Work item:
Would you please set down the entries below exactly as shown?

Dataset excerpts:
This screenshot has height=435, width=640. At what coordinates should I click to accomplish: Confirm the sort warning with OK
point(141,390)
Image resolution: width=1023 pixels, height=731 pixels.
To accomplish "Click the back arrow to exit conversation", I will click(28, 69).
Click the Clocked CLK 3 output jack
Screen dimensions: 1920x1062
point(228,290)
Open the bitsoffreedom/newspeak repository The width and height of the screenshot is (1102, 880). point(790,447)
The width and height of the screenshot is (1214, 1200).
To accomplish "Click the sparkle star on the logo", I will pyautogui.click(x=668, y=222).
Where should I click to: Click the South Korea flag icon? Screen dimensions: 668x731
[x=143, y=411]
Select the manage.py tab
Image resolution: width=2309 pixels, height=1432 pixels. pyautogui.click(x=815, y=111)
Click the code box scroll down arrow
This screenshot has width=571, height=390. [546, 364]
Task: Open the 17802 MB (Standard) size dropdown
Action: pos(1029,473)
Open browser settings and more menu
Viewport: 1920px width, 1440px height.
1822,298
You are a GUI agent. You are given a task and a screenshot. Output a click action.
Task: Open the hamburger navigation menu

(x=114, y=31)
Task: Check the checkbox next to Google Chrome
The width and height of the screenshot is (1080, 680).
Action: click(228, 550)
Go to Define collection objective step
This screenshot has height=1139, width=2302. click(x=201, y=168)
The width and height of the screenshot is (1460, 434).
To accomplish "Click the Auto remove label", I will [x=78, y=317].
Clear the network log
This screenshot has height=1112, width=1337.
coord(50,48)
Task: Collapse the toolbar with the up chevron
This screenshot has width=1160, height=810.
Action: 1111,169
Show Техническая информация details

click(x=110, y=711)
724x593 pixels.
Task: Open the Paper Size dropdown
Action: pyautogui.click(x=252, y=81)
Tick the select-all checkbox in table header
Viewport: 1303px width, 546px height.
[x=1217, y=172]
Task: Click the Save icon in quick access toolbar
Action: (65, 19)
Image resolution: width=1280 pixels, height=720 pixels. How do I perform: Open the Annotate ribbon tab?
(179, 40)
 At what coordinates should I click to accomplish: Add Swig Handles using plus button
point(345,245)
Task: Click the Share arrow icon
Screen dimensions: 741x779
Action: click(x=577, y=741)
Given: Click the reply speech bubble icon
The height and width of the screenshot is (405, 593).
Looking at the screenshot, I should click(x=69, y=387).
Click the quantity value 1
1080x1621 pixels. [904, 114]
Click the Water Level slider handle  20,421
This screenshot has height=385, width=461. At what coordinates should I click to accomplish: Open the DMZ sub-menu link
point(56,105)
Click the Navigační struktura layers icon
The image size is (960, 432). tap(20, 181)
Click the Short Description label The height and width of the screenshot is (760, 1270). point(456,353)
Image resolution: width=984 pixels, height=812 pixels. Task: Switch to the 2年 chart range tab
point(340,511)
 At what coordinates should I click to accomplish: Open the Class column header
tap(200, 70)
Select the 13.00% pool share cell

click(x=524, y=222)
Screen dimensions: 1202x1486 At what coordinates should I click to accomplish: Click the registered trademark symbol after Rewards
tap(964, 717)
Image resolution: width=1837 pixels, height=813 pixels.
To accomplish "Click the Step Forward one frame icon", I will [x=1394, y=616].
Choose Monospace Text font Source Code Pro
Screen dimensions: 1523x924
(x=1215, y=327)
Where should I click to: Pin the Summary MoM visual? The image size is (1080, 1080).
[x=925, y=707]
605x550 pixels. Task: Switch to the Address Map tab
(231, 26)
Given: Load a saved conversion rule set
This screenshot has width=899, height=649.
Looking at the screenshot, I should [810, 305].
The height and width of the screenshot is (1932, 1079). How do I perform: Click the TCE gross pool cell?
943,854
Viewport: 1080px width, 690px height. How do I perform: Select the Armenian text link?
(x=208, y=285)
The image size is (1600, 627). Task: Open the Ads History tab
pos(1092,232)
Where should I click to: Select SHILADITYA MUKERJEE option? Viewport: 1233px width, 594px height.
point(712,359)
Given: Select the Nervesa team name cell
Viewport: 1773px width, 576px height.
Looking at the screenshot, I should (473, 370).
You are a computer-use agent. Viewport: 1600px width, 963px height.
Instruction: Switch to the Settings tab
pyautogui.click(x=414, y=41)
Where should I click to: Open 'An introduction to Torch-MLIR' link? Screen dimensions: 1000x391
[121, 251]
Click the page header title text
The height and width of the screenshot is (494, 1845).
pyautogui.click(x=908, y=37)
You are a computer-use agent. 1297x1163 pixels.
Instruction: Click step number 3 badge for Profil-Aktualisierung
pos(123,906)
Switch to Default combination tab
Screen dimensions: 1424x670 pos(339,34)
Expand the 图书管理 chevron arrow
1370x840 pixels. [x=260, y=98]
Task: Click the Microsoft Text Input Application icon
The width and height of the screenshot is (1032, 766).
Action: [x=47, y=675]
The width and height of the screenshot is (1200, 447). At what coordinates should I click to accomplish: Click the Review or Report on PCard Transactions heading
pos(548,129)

Solved exercise:
This screenshot has height=435, width=640. At what coordinates should I click to accomplish: Confirm the sort warning with OK
point(141,390)
Image resolution: width=1023 pixels, height=731 pixels.
To accomplish "Click the back arrow to exit conversation", I will click(28, 69).
Click the Clocked CLK 3 output jack
Screen dimensions: 1920x1062
point(228,290)
Open the bitsoffreedom/newspeak repository The width and height of the screenshot is (1102, 880). point(790,447)
The width and height of the screenshot is (1214, 1200).
To accomplish "Click the sparkle star on the logo", I will pyautogui.click(x=668, y=222).
Where should I click to: Click the South Korea flag icon? Screen dimensions: 668x731
[x=143, y=411]
Select the manage.py tab
Image resolution: width=2309 pixels, height=1432 pixels. pyautogui.click(x=815, y=111)
Click the code box scroll down arrow
This screenshot has width=571, height=390. [546, 364]
Task: Open the 17802 MB (Standard) size dropdown
Action: pos(1029,473)
Open browser settings and more menu
Viewport: 1920px width, 1440px height.
1822,298
You are a GUI agent. You are given a task and a screenshot. Output a click action.
Task: Open the hamburger navigation menu

(x=114, y=31)
Task: Check the checkbox next to Google Chrome
The width and height of the screenshot is (1080, 680).
Action: click(228, 550)
Go to Define collection objective step
This screenshot has height=1139, width=2302. click(x=201, y=168)
The width and height of the screenshot is (1460, 434).
To accomplish "Click the Auto remove label", I will [x=78, y=317].
Clear the network log
This screenshot has height=1112, width=1337.
coord(50,48)
Task: Collapse the toolbar with the up chevron
This screenshot has width=1160, height=810.
Action: 1111,169
Show Техническая информация details

click(x=110, y=711)
724x593 pixels.
Task: Open the Paper Size dropdown
Action: pyautogui.click(x=252, y=81)
Tick the select-all checkbox in table header
Viewport: 1303px width, 546px height.
[x=1217, y=172]
Task: Click the Save icon in quick access toolbar
Action: (65, 19)
Image resolution: width=1280 pixels, height=720 pixels. How do I perform: Open the Annotate ribbon tab?
(179, 40)
 At what coordinates should I click to accomplish: Add Swig Handles using plus button
point(345,245)
Task: Click the Share arrow icon
Screen dimensions: 741x779
Action: click(x=577, y=741)
Given: Click the reply speech bubble icon
The height and width of the screenshot is (405, 593).
Looking at the screenshot, I should click(x=69, y=387).
Click the quantity value 1
1080x1621 pixels. [904, 114]
Click the Water Level slider handle  20,421
This screenshot has height=385, width=461. At what coordinates should I click to accomplish: Open the DMZ sub-menu link
point(56,105)
Click the Navigační struktura layers icon
The image size is (960, 432). tap(20, 181)
Click the Short Description label The height and width of the screenshot is (760, 1270). point(456,353)
Image resolution: width=984 pixels, height=812 pixels. Task: Switch to the 2年 chart range tab
point(340,511)
 At what coordinates should I click to accomplish: Open the Class column header
tap(200, 70)
Select the 13.00% pool share cell

click(x=524, y=222)
Screen dimensions: 1202x1486 At what coordinates should I click to accomplish: Click the registered trademark symbol after Rewards
tap(964, 717)
Image resolution: width=1837 pixels, height=813 pixels.
To accomplish "Click the Step Forward one frame icon", I will [x=1394, y=616].
Choose Monospace Text font Source Code Pro
Screen dimensions: 1523x924
(x=1215, y=327)
Where should I click to: Pin the Summary MoM visual? The image size is (1080, 1080).
[x=925, y=707]
605x550 pixels. Task: Switch to the Address Map tab
(231, 26)
Given: Load a saved conversion rule set
This screenshot has width=899, height=649.
Looking at the screenshot, I should [810, 305].
The height and width of the screenshot is (1932, 1079). How do I perform: Click the TCE gross pool cell?
943,854
Viewport: 1080px width, 690px height. How do I perform: Select the Armenian text link?
(x=208, y=285)
The image size is (1600, 627). Task: Open the Ads History tab
pos(1092,232)
Where should I click to: Select SHILADITYA MUKERJEE option? Viewport: 1233px width, 594px height.
point(712,359)
Given: Select the Nervesa team name cell
Viewport: 1773px width, 576px height.
Looking at the screenshot, I should (473, 370).
You are a computer-use agent. Viewport: 1600px width, 963px height.
Instruction: Switch to the Settings tab
pyautogui.click(x=414, y=41)
Where should I click to: Open 'An introduction to Torch-MLIR' link? Screen dimensions: 1000x391
[121, 251]
Click the page header title text
The height and width of the screenshot is (494, 1845).
pyautogui.click(x=908, y=37)
You are a computer-use agent. 1297x1163 pixels.
Instruction: Click step number 3 badge for Profil-Aktualisierung
pos(123,906)
Switch to Default combination tab
Screen dimensions: 1424x670 pos(339,34)
Expand the 图书管理 chevron arrow
1370x840 pixels. [x=260, y=98]
Task: Click the Microsoft Text Input Application icon
The width and height of the screenshot is (1032, 766).
Action: [x=47, y=675]
The width and height of the screenshot is (1200, 447). At what coordinates should I click to accomplish: Click the Review or Report on PCard Transactions heading
pos(548,129)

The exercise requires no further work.